On the impact of the internet on other traditional media, new ways of listening to the radio are being led by men aged 15 to 24 and ABC1s, with 30% of them listening via MP3s, mobile phones and internet streaming. In terms of TV, programmes are being watched via the internet by 18% of all adults, with under 25s making up 29% of this figure and only 4% by over 65s.

Significantly, the BBC website is used by 37% of all internet users within a given week, making it the second most popular site after Google. Meanwhile, BBC1 has been named the nation’s favourite TV channel and BBC Radio 2 its favourite radio station.

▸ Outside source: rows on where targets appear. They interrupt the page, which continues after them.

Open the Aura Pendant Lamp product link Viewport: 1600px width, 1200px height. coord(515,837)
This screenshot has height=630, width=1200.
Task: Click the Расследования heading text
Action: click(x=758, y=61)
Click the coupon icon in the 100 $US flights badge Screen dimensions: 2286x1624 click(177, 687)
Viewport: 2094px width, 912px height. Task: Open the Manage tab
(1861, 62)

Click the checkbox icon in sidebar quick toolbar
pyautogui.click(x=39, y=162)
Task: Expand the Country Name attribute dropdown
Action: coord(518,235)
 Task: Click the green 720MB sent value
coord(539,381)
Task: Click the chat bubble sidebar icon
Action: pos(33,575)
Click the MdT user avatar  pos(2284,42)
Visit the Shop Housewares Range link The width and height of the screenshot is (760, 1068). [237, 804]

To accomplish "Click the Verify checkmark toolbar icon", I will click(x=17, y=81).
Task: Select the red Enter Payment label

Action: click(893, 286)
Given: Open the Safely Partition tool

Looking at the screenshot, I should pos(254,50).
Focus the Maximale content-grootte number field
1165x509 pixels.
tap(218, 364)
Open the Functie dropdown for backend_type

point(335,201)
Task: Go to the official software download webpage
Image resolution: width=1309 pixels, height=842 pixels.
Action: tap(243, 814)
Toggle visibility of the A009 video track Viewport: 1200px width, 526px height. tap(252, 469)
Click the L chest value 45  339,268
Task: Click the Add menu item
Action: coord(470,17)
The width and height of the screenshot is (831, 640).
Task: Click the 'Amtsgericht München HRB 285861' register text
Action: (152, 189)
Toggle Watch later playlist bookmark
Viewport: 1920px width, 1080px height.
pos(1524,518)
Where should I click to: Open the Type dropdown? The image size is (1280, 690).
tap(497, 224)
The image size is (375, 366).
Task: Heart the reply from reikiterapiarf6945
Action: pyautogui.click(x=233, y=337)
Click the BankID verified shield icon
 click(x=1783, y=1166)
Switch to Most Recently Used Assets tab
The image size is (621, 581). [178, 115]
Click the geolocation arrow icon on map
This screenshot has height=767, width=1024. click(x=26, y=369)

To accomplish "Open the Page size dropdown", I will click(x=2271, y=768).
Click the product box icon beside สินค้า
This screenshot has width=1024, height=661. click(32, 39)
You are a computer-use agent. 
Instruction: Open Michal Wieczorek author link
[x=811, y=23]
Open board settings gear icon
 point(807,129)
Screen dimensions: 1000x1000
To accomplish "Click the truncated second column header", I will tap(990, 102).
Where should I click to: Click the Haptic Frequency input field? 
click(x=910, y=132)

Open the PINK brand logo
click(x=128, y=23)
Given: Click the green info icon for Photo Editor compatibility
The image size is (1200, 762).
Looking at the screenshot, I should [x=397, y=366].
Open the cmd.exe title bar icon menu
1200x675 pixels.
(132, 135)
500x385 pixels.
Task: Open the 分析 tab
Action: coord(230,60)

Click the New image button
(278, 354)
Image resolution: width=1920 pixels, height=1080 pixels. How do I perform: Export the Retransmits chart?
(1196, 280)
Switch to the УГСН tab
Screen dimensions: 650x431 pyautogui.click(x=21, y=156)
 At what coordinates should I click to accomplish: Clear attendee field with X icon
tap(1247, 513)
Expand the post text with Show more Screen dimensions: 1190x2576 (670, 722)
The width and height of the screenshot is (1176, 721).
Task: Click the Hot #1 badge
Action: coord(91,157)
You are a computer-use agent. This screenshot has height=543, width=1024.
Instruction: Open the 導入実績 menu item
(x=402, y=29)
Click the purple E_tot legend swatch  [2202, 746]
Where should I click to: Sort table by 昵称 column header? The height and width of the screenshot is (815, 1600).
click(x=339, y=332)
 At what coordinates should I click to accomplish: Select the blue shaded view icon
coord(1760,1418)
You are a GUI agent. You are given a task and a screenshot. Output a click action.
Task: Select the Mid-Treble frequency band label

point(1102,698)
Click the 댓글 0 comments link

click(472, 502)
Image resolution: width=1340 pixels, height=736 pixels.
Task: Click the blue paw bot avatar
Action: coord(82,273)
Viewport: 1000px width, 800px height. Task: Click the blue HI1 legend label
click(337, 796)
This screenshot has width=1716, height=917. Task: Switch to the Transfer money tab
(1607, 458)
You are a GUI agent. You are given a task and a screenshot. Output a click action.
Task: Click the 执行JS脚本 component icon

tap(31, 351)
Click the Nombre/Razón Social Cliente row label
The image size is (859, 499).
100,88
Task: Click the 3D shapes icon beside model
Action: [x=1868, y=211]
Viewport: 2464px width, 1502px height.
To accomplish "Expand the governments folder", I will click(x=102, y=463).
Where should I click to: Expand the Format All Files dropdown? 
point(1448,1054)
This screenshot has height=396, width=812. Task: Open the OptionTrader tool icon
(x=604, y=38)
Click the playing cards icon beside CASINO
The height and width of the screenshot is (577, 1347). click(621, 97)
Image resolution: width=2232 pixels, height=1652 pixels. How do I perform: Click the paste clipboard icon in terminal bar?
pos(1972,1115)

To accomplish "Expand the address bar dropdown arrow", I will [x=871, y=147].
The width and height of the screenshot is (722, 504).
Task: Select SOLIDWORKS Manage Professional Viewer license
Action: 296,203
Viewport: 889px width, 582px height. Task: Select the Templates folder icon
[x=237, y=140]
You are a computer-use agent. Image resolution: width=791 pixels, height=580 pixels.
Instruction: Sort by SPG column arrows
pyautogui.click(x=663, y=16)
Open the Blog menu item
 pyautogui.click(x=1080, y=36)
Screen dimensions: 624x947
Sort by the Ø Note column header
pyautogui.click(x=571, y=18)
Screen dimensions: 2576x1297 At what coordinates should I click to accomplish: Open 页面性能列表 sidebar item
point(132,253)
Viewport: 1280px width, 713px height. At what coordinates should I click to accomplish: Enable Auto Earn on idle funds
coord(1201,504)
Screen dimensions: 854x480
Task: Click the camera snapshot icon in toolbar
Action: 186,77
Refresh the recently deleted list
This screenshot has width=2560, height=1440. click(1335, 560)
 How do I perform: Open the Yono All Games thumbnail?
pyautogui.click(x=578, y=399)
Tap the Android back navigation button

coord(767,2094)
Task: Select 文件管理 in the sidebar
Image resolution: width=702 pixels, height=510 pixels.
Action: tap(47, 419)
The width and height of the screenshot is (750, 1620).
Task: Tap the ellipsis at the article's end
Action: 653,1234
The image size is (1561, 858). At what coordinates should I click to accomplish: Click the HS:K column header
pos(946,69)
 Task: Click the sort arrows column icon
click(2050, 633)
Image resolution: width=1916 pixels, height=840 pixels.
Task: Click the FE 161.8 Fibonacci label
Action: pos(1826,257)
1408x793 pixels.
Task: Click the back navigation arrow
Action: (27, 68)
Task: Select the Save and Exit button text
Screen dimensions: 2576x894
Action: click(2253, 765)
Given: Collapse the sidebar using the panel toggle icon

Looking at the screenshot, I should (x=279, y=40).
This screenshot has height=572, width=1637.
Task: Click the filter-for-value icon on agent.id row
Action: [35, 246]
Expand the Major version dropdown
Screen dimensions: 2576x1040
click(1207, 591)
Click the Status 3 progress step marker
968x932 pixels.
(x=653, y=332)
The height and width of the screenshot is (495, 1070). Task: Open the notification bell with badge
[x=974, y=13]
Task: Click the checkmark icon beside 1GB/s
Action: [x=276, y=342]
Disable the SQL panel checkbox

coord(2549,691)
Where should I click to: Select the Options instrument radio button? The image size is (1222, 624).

Social networking sites are the most visited sections of the internet for 15-24s over the course of a week.

With a stronger emphasis on shopping and retail sectors in the TouchPoints 2 survey, it has also revealed that 72% of internet users have shopped online for products and services, while 44% say they have shopped for groceries.

On the issue of advertising, C2DEs are the most receptive, with 41% saying that the ads are better than the programmes. However, 82% of adults feel that some ads appear too many times, to the point of being irritating. Around 15% of adults enjoy watching ads starring their favourite personalities, with the figure rising to 18% among 15-24s.

Brands also matter to almost a third of adults, with a higher skew towards female consumers. Around 66% of adults feel better about brands that sponsor projects that put something back into the community.

Lynne Robinson, IPA research director, says of the survey: “It provides a unique view of how media impacts our lives, how we spend our work and leisure time and what our prevailing attitudes are, we can now compare our findings over time whilst providing new insights into the key communication growth areas.”

The TouchPoints 2 survey follows the first report that was released in 2006.